Over the past month I have been fortunate to be exposed to so many accomplished creative educators, artists, computer science and other academics who are engaged in what Jane  McGonigal said was a better way to change the world. At Serious Play Conference ( June 22-26) and Games for Change Festival I witnessed amazing examples of not games that were specifically designed to create impactful behavioral change in the way people relate to one another. The list of games, programs I have seen were done by people who embrace the notion that games can make us better and lead to behavioral change to heal the world.

Serious Games or Transformative games are  the type of games you will that create long lasting impact on the player and cause them to think about the action they are taking either on the board game or online through 2D, 3D, Augmented Reality, Virtual Reality or even XR.

This pandemic has provided us a moment to pause and reflect on what are we doing as educators. Are we building lessons that encourage students to fail, try again until they succeed?  Do we provide students with immediate feedback on the action they have taken in the lesson or assignment done? Do the students always feel that the education system is fair and it works for them and choose to wholeheartedly engage with the system with excitement? Are the lessons we build engaging each and every learner in their their optimum level allowing them to be in the zone  where they are not bored and doing work which is not overly taxing but challenging them enough to push themselves harder? Are we enabling students to use their imagination and get lost in the characters of history, Science, the Arts, Literature, etc. and aspire to reach their ambitions? Do we build school structures where students have the freedom to choose the path leading them to the level of knowledge in a specific filed they choose? Do we build lesson that allow collaboration between students where their shared decisions will be their own in both successes and failures?

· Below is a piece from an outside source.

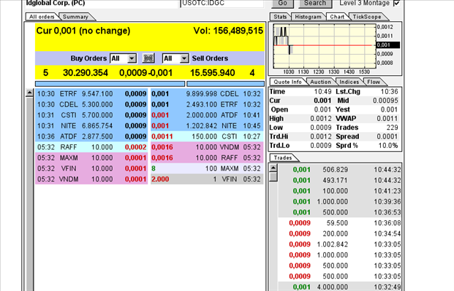Click the buy-side volume depth bar
Screen dimensions: 454x291
point(110,84)
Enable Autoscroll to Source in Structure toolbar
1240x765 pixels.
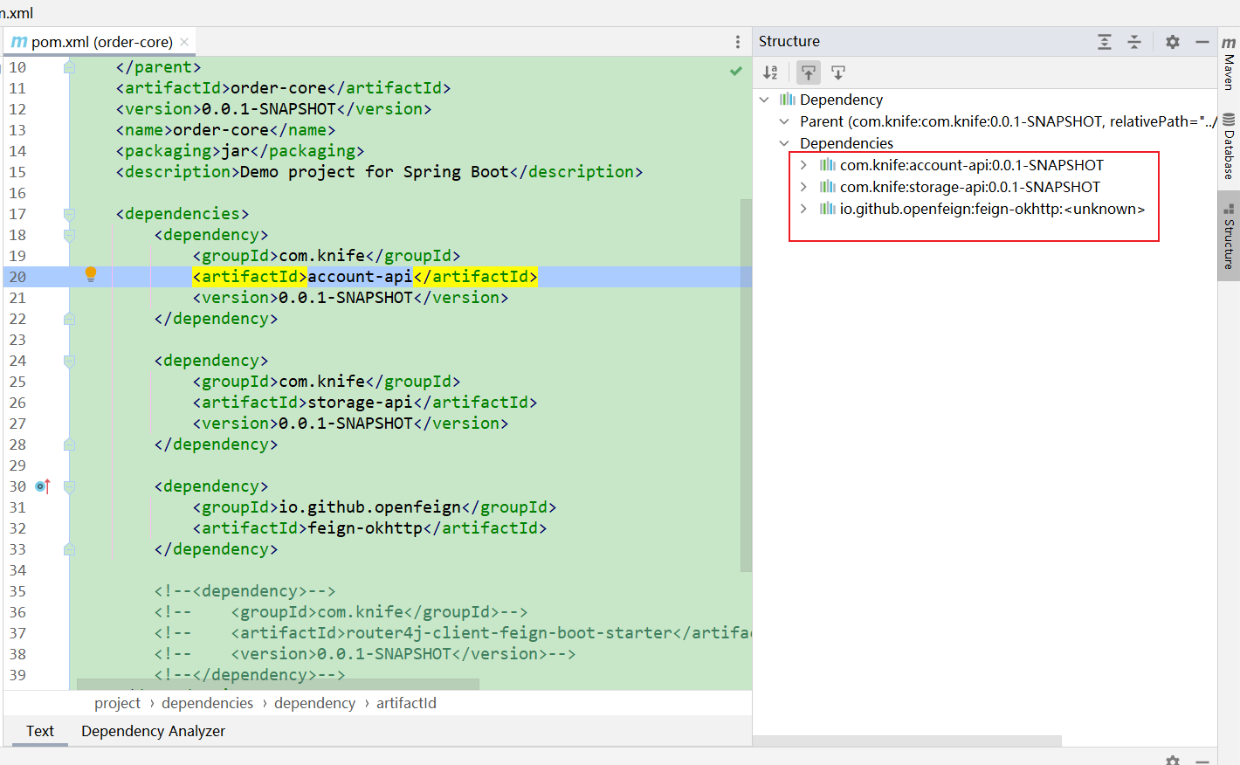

All these questions are answering by game designers who build the structures into the game systems that are beautifully designed by artists who provide an outer layer of costumes, story lines, building tools to help the player create and collaborate.

You must write every single day of your life… You must lurk in libraries and climb the stacks like ladders to sniff books like perfumes and wear books like hats upon your crazy heads… may you be in love every day for the next 20,000 days. And out of that love, remake a world.”
― Ray Bradbury

As a library media specialist I am starting to see how I internalize what I have heard, saw and witnessed in the sessions I attended. I have so much more to view from all the sessions I have not been able to attend since they have been recorded and there is so much more I would like to consume and process.

What I know for certain is that in the near future I will be first updating the Social Emotional Resource section of the online portal and add many of the games that can help the students that are feeling stressed at the moment have additional creative resources to cope with the current situation. I will start to compartmentalize all the resources that I have found for both my vocational and academic staff to consider implementing within their regular lessons and curriculum and lastly I will start developing my own ideas of how we move forward to use games to significantly impact character building, critical thinking and reading contemplation/deep reading into our literacy program.